→ **Page text**:
The Use of Vitamins and Minerals in Skeletal Health

American Association of Clinical Endocrinologists and the American College of Endocrinology Position Statement

Daniel L. Hurley, MD, FACE; Neil Binkley, MD, FACE; Pauline M. Camacho, MD, FACE; Dima L. Diab, MD, FACE, FACP, CCD; Kurt A. Kennel, MD, FACE; Alan Malabanan, MD, FACE, CCD; Vin Tangpricha, MD, PhD, FACE

Disclosures

Endocr Pract. 2018;24(10):915-924. 

In This Article

Macronutrients and Isoflavones

Protein is a major nutrient essential for collagen synthesis in bone.[86] Current IOM guidelines for dietary protein are 0.8 g/kg,[87] although maintenance of muscle mass and bone strength was not an endpoint for these RDA requirements. A meta-analysis of cross-sectional studies suggests either no association or a small positive association between protein intake and BMD.[88] Several studies found inconclusive evidence linking dietary protein intake with fracture risk.[89] The prospective Iowa Women's Health Study reported a decreased relative risk of hip fracture across increasing quartiles of animal protein intake, compared to vegetable protein, in postmenopausal women.[90] The prospective 5-year Canadian Multicentre Osteoporosis study showed that low protein intakes (<12% of total calories) were associated with almost double the risk of fragility fracture in postmenopausal women and men aged ≥50 years compared to higher (≥15% of total calories) protein consumption.[91] The protein source was a determinant of BMD but not fracture risk, whereby greater dairy protein intake was associated with higher BMD compared to plant-based protein. It has been hypothesized that a high-protein (i.e., acid-based) diet is associated with hypercalciuria from bone resorption. However, a recent review concluded that the dietary acid hypothesis is not supported by current evidence.[92] In addition, a protein and calcium interaction has been identified, suggesting increased dietary protein is associated with decreased fracture incidence with calcium intakes >800 mg/day, whereas the effect appears reversed during lower calcium intake.[93] The balance of evidence suggests that adequate protein intake is an important modifiable risk factor associated with reduced risk of fragility fracture.

→ **Supplied records**:
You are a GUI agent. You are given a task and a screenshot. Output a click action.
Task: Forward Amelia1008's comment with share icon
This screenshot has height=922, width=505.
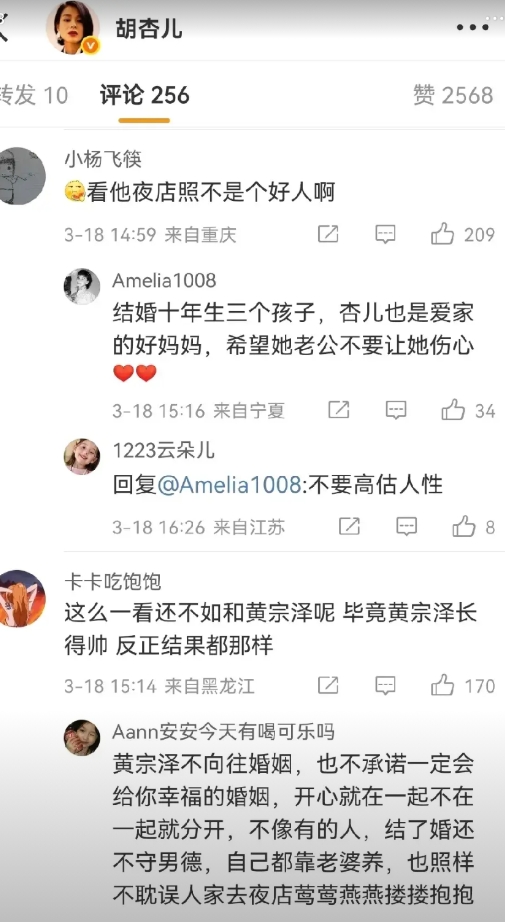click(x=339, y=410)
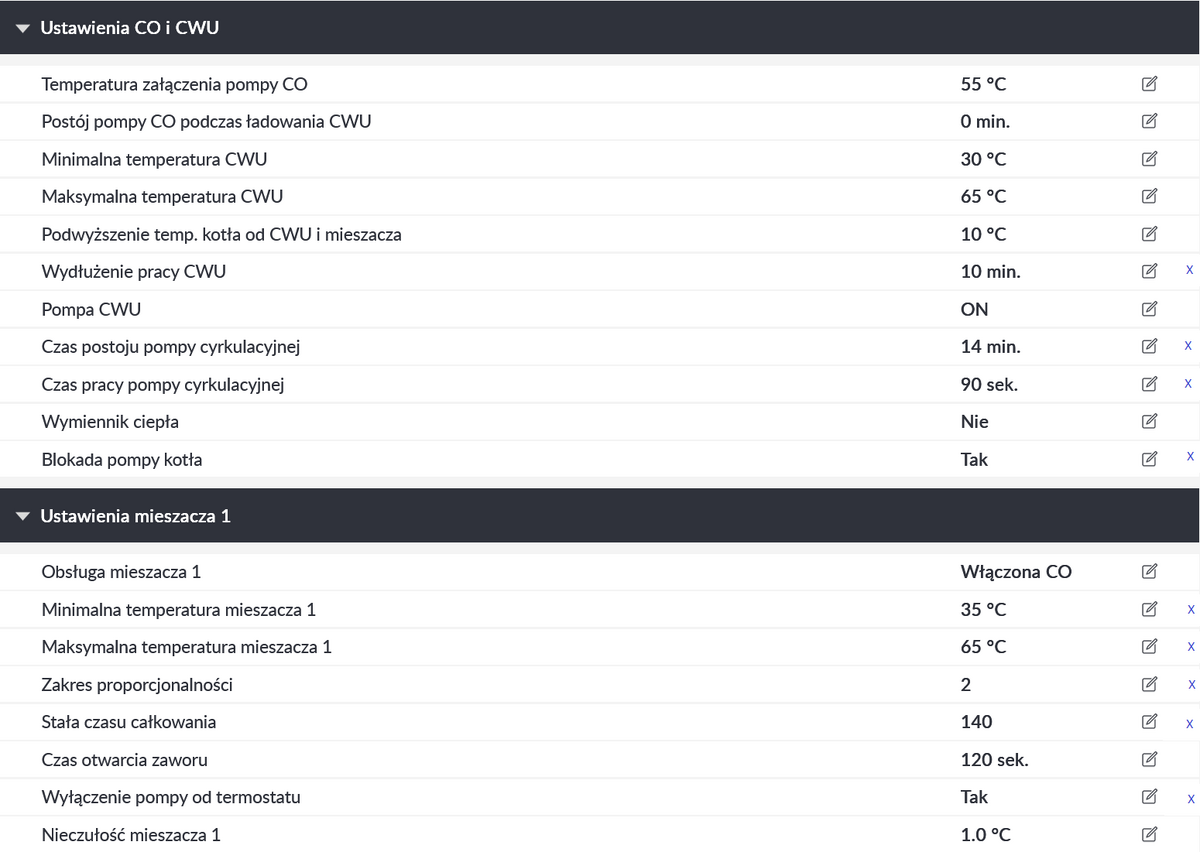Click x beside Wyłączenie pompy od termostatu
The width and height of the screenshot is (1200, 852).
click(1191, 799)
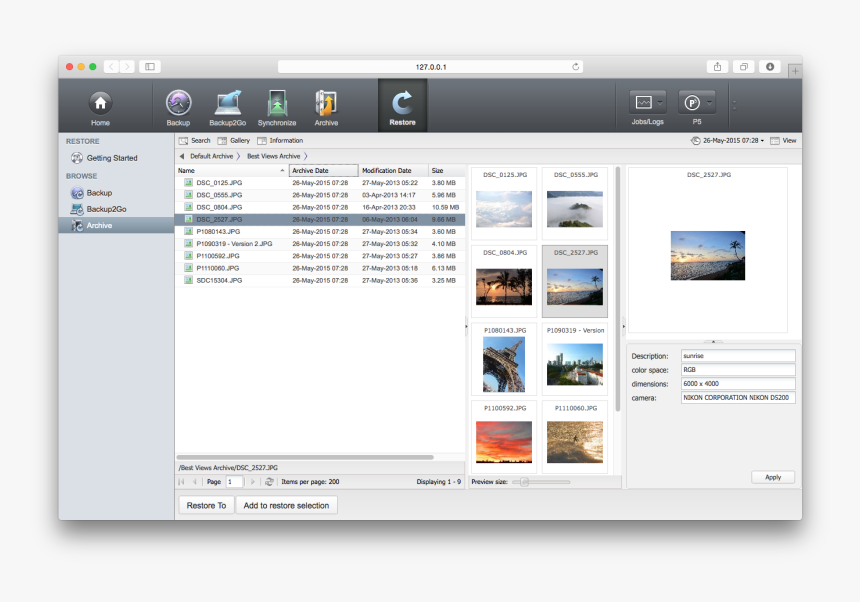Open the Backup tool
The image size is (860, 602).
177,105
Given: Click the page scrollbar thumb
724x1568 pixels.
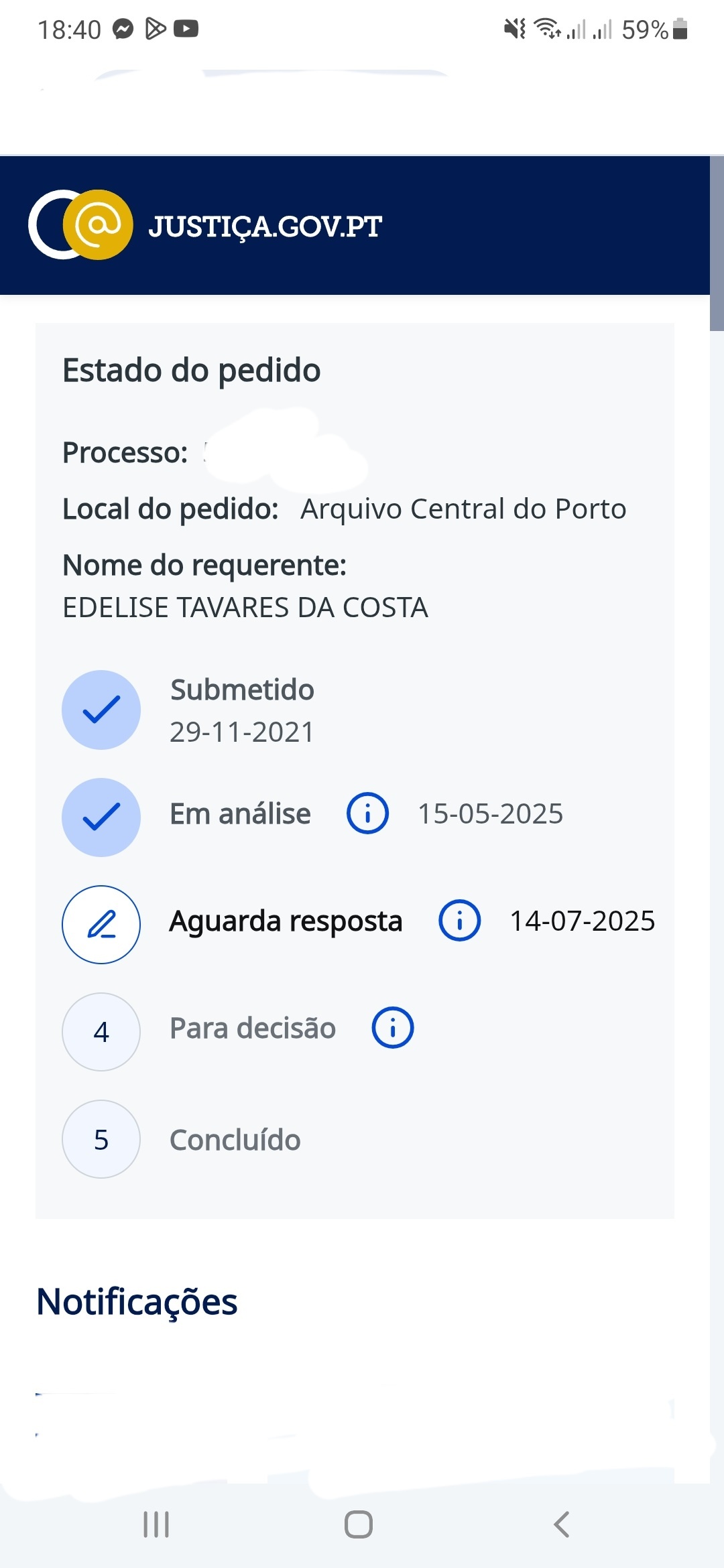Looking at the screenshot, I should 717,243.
---
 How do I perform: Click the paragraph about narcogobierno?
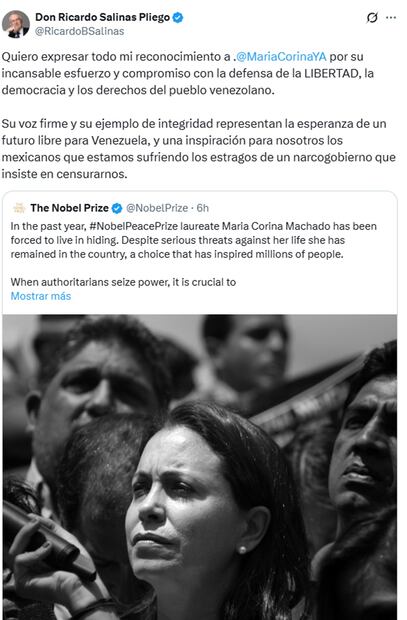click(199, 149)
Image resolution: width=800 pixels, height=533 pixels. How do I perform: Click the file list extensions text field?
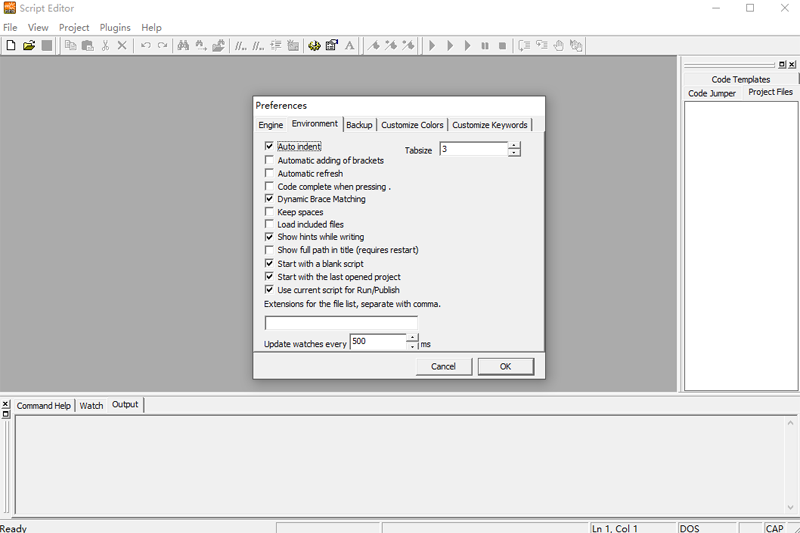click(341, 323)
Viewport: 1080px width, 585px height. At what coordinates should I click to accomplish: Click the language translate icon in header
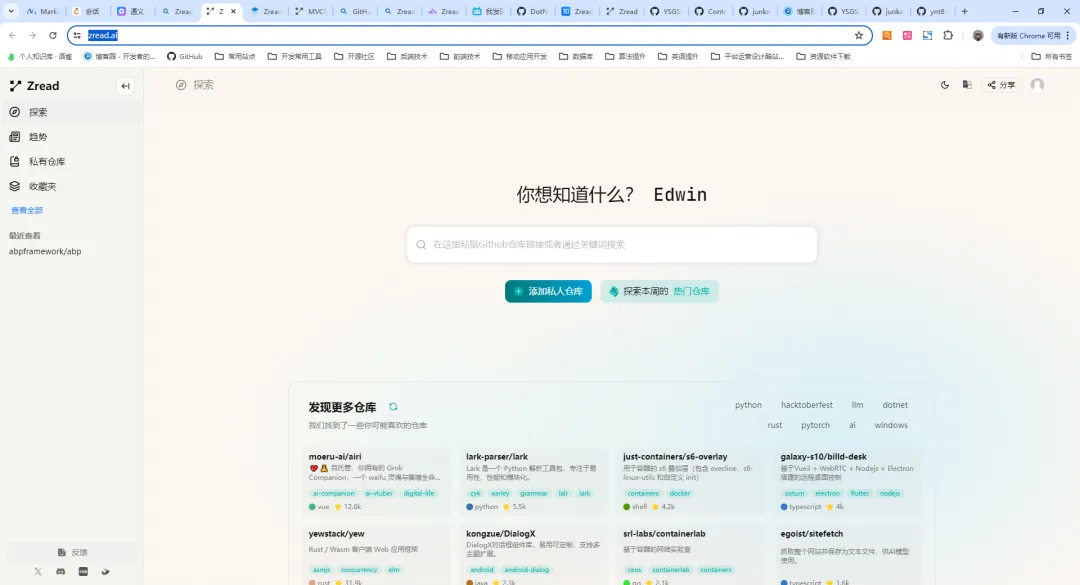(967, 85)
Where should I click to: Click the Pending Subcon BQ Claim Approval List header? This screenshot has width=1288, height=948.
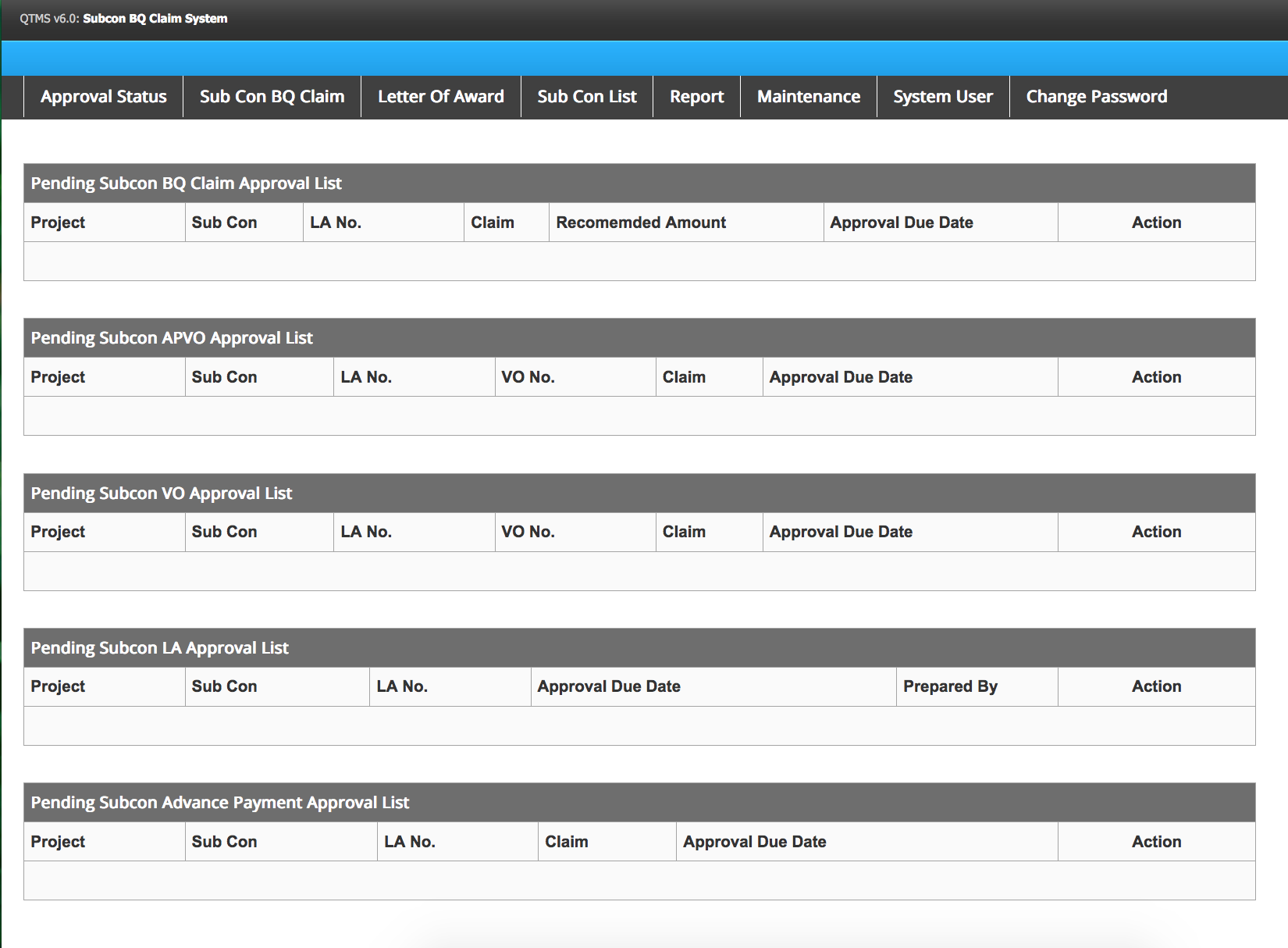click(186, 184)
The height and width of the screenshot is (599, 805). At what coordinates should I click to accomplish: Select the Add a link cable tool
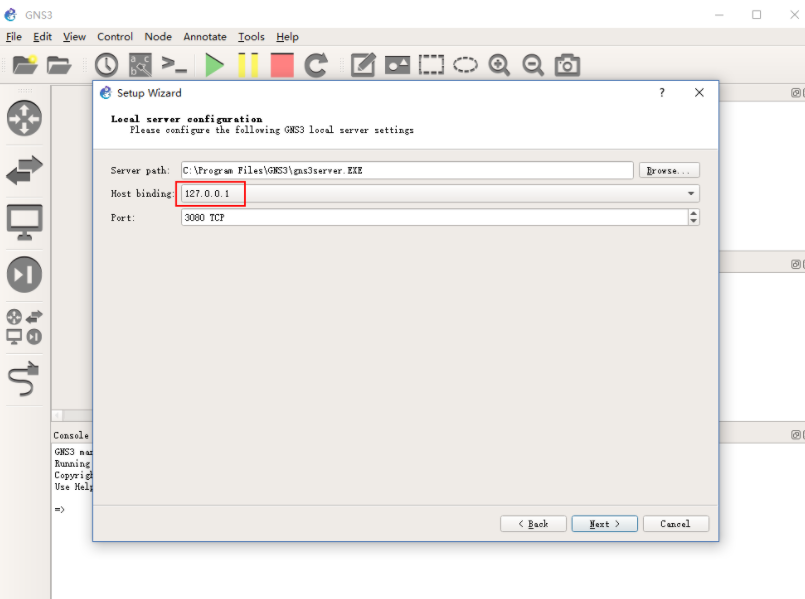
==
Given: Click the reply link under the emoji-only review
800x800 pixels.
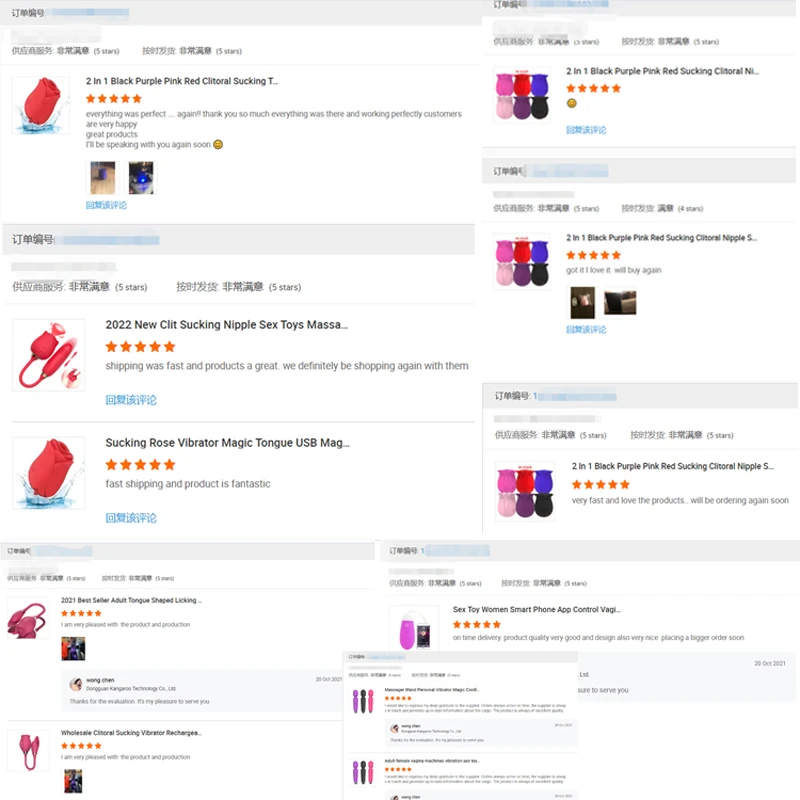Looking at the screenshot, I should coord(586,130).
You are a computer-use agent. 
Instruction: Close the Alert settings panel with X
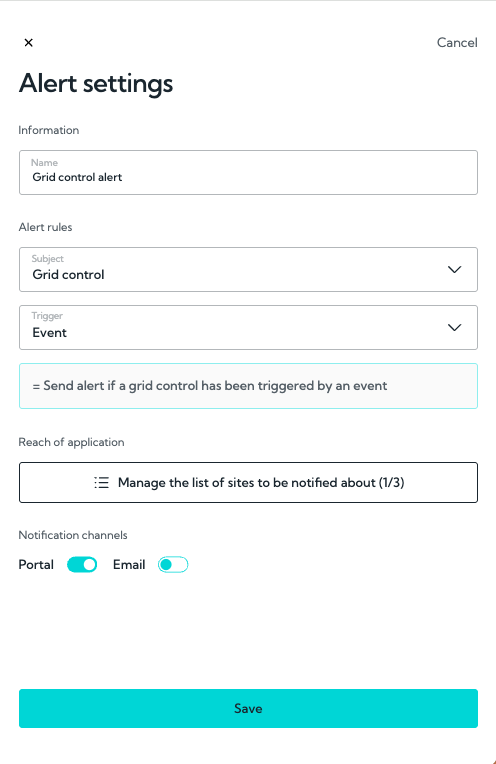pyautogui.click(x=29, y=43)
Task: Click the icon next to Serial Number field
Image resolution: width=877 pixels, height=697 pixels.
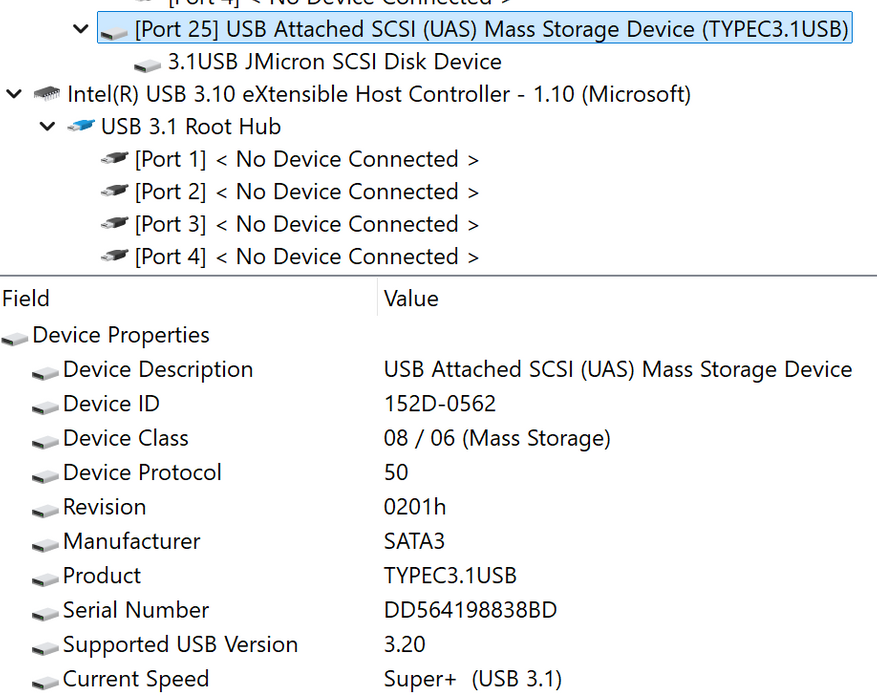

→ **Problem set**:
**a.** Rewrite the part of the skeletal health article that opens with the words containing "The Use of Vitamins" and closes with "Endocr Pract. 2018;24(10):915-924.", renaming "Position Statement" to "Consensus Statement".
**b.** Answer these from the skeletal health article:
(i) In which journal and year did it appear?
(ii) What are the current IOM guidelines for dietary protein?
(iii) Above what daily calcium intake is increased dietary protein associated with decreased fracture incidence?
The entries are unrelated to the tasks here.

→ **Exercise answers**:
**a.**
The Use of Vitamins and Minerals in Skeletal Health

American Association of Clinical Endocrinologists and the American College of Endocrinology Consensus Statement

Daniel L. Hurley, MD, FACE; Neil Binkley, MD, FACE; Pauline M. Camacho, MD, FACE; Dima L. Diab, MD, FACE, FACP, CCD; Kurt A. Kennel, MD, FACE; Alan Malabanan, MD, FACE, CCD; Vin Tangpricha, MD, PhD, FACE

Disclosures

Endocr Pract. 2018;24(10):915-924.

**b.**
(i) Endocr Pract., 2018
(ii) 0.8 g/kg
(iii) 800 mg/day